4. Origami: Seni Melipat Kertas
Origami telah lama ada, sejak pertama kali kertas digunakan, yakni abad pertama Tiongkok, sekitar 105 M oleh Ts’ai Lun. kemudian, pada abad ke-6 sekitar 106 M, metode pembuatan kertas dibawa ke Spanyol oleh orang Arab dan Jepang.Di Jepang sendiri, Origami diyakini ada sejak Zaman Heian sekitar tahun 741-1191. Hal tersebut berawal dari Origami digunakan sebagai penutup botol arak beras atau sake ketika upacara penyembahan, wanita juga anak-anak.

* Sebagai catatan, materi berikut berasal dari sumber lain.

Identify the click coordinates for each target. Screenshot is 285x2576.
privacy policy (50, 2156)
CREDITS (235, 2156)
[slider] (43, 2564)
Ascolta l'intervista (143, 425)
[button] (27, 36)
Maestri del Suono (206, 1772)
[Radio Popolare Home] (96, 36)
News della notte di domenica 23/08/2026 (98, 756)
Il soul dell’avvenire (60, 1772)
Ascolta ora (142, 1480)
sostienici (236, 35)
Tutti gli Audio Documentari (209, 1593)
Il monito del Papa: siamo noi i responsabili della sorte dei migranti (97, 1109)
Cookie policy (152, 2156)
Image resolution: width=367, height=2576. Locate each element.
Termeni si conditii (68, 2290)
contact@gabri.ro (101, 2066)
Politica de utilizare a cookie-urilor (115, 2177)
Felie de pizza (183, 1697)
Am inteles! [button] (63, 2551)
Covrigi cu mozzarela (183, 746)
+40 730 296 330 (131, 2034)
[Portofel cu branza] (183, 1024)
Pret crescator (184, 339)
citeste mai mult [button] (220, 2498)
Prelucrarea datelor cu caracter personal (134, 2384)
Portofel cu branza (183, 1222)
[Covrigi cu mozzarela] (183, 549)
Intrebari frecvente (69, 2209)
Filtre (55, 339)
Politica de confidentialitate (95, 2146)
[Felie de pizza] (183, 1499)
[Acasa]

Lalu, Origami pun makin sering diterapkan di Jepang yang pada masa itu dikenal dengan sebutan Orikata, Orisui, ataupun Orimono. Akan tetapi, di tahun 1880, bentuk budaya kesenian ini lebih disebut sebagai Origami oleh masyarakat Jepang dan istilah Orikata, Orisui, ataupun Orimono terlupakan begitu saja.
5. Matsuri: Festival
Matsuri adalah semacam festival budaya di Jepang yang diselenggarakannya saat summer atau musim panas. Matsuri ini berhubungan dengan festival dari kuil, yakni kuil Buddha dan kuil Shinto. Sebenarnya, Matsuri sendiri adalah acara untuk berdoa dan bersembahyang. Hanya saja itu tak memfokuskan pada para wisatawan yang datang. Hal itu karena banyak pula pengunjung atau wisatawan yang datang sekadar untuk melihat festival budaya Matsuri ini. Matsuri sendiri berasal dari kata matsuru yang artinya menyembah atau memuja. Matsuri berarti penyembahan atau pemujaan pada Kami. Dalam ajaran agama Shinto, terdapat empat unsur dalam matsuri, yaitu harai atau penyucian, persembahan, norito atau pembacaan do’a, dan pesta makan.